Cause of Electrical Shock From A Guitar Amp
By Dave Rongey - Summary:|
How to Repair a Guitar Amplifier – Prevent Electric Shock form a Guitar Amp: The important thing is to attach the ground wire to the metal chassis of the guitar amp. Cords can become frayed after a great deal of use. Also inspect where the cord enters the amp because this is a high stress area where the cords generally break down.
Electric Guitar and a Shocking Amp Makes Wild Music
- Anyways, I’ve recently had a shocking experience with this amp. I was holding my guitar while the amp was on, and reached up to mess with something else that was electric, and I felt a moderate shock on my hand and arm.
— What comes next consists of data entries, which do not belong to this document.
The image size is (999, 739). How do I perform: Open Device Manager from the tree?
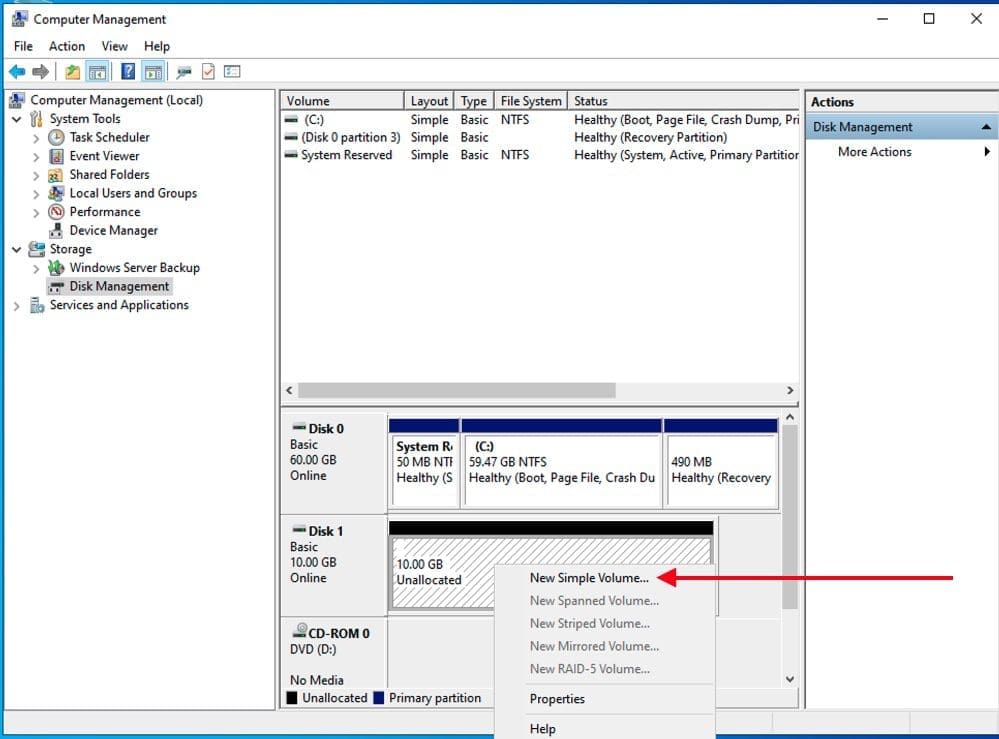tap(113, 230)
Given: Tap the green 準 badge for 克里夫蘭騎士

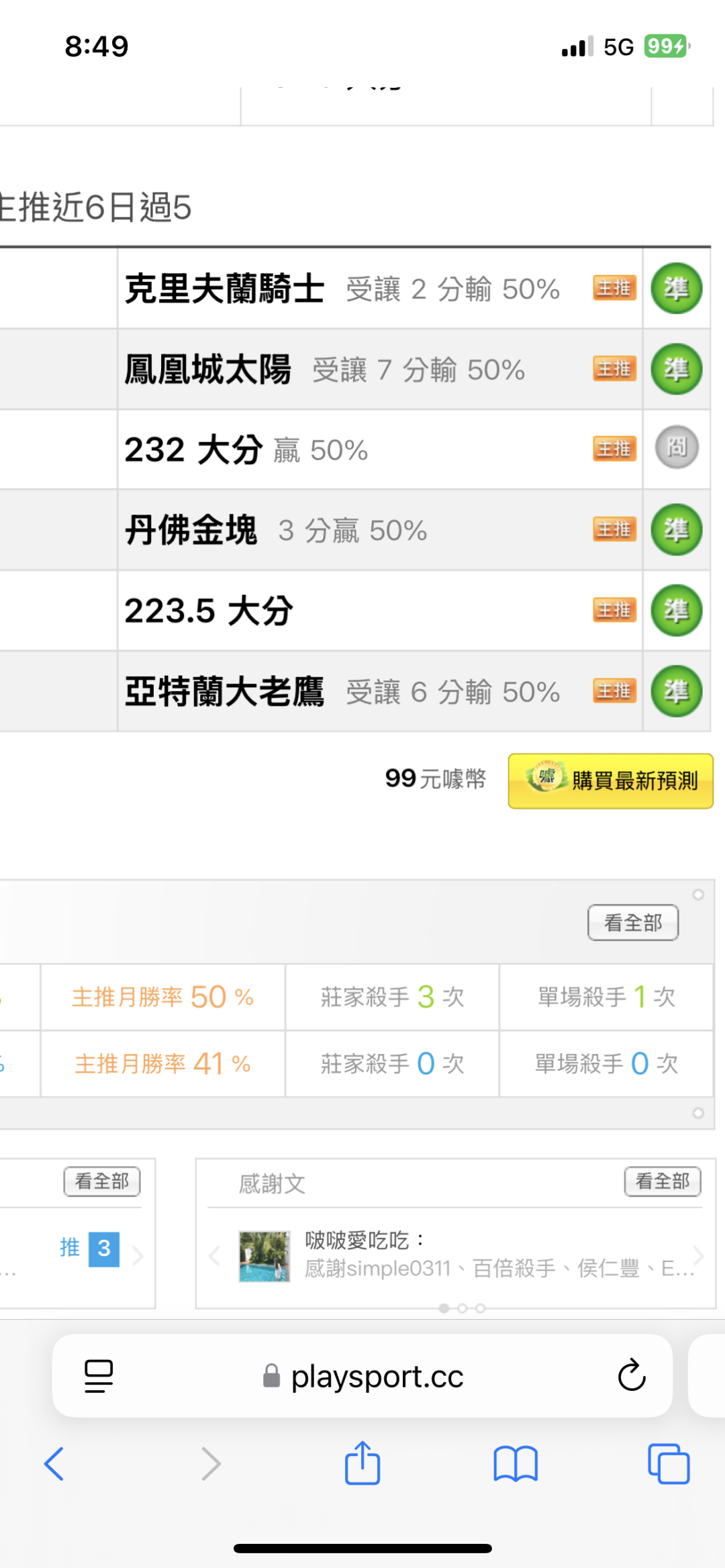Looking at the screenshot, I should pos(676,289).
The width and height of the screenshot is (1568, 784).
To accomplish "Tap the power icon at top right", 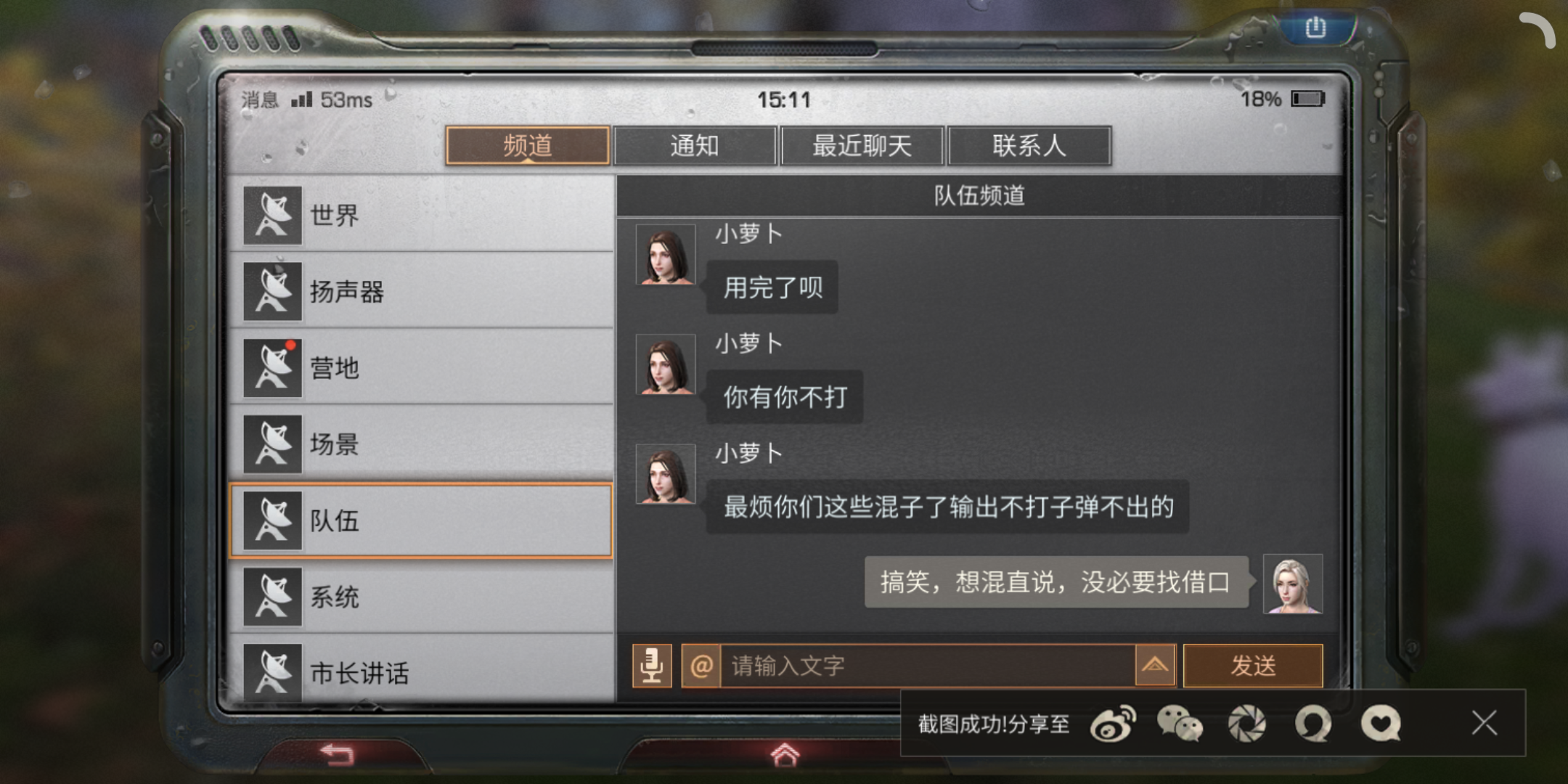I will pos(1315,28).
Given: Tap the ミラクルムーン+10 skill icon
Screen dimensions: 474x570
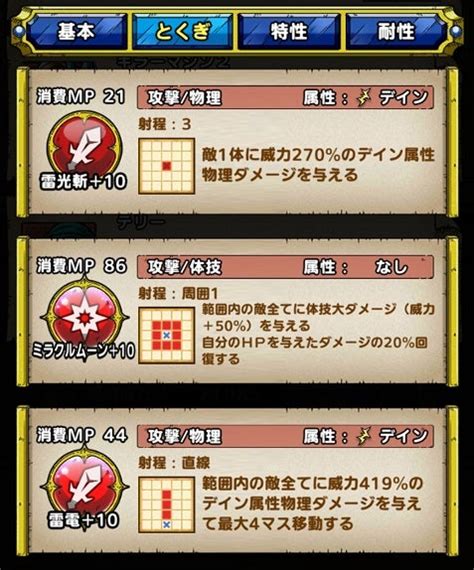Looking at the screenshot, I should tap(84, 316).
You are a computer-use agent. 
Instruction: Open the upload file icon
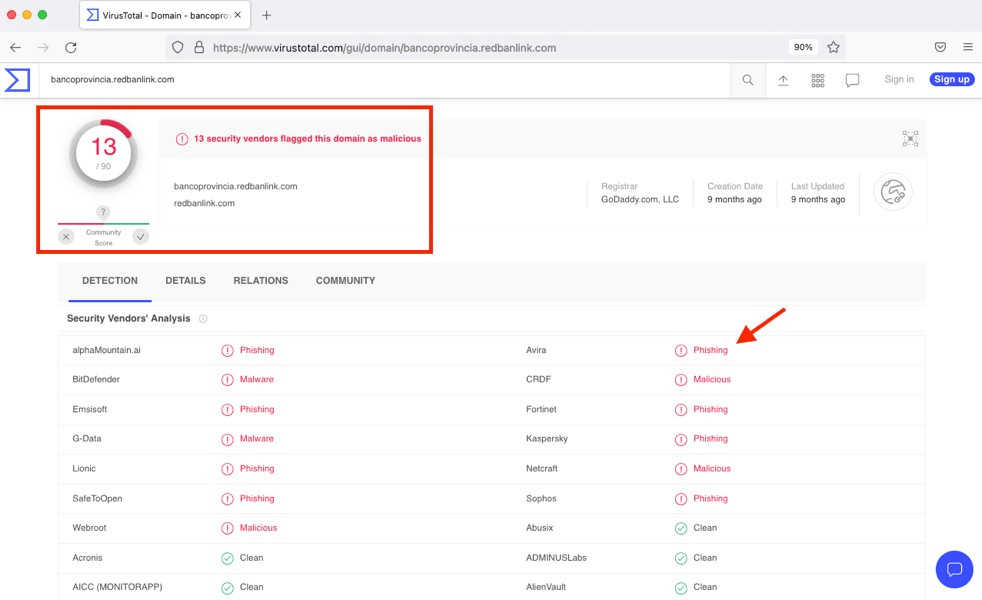coord(783,80)
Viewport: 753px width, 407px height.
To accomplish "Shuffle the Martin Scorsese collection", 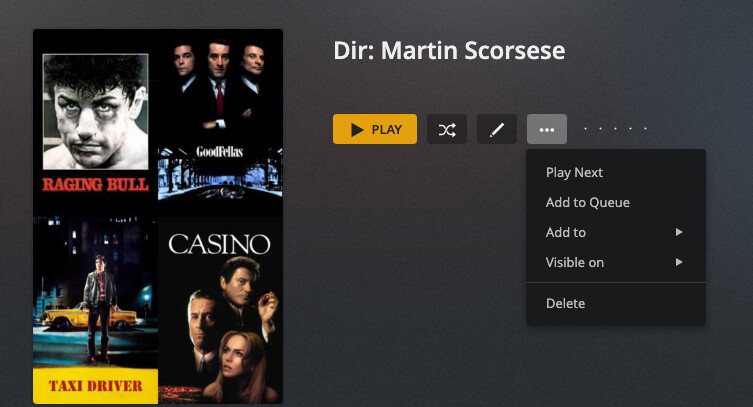I will click(x=447, y=129).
- Now, I’m no electrician, and neither is my dad, but he’s had more experience with this than I have, and is going to replace the plug. I don’t really know how safe this is, but I don’t think I can change his mind. What I think is going to get rid of this shocking problem is changing the old two prong plug to a three prong.
- A few questions about Fixing a Guitar Amp
- Is this relatively safe to do if he’s had experience with replacing electronic stuff before?
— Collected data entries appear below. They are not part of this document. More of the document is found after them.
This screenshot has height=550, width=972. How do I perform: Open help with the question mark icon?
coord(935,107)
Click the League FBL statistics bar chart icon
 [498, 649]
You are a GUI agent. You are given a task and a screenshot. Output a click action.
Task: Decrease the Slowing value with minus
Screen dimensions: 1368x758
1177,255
- What sort of stuff should we look out for?
- Will this even fix my problem?
I don’t know much about electronics, but here’s what the amp says in terms of voltage: 117V, 60C, 30W, .25A
Background: Colin, a Handyman from Tacoma, WA
Thanks for your home electrical wiring question Colin.
How to Repair a Guitar Amplifier
Prevent Electric Shock form a Guitar Amp
- You may have received a shock due to a frayed wire on the amp side or there may be something else happening.
- A test with a continuity meter will show if there is a voltage leak happening with a component. I always check the cords and connectors because they are the most likely to receive the most ware and tare.
- Replacing the power cord and plug with a 3-wire setup is always best, just make sure the polarity is right, black wire on the brass screw or smaller blade, and the white on the silver screw or larger blade, the green or ground is the center prong by itself of course.
- The important thing is to attach the ground wire to the metal chassis of the guitar amp. Cords can become frayed after a great deal of use. Also inspect where the cord enters the amp because this is a high stress area where the cords generally break down.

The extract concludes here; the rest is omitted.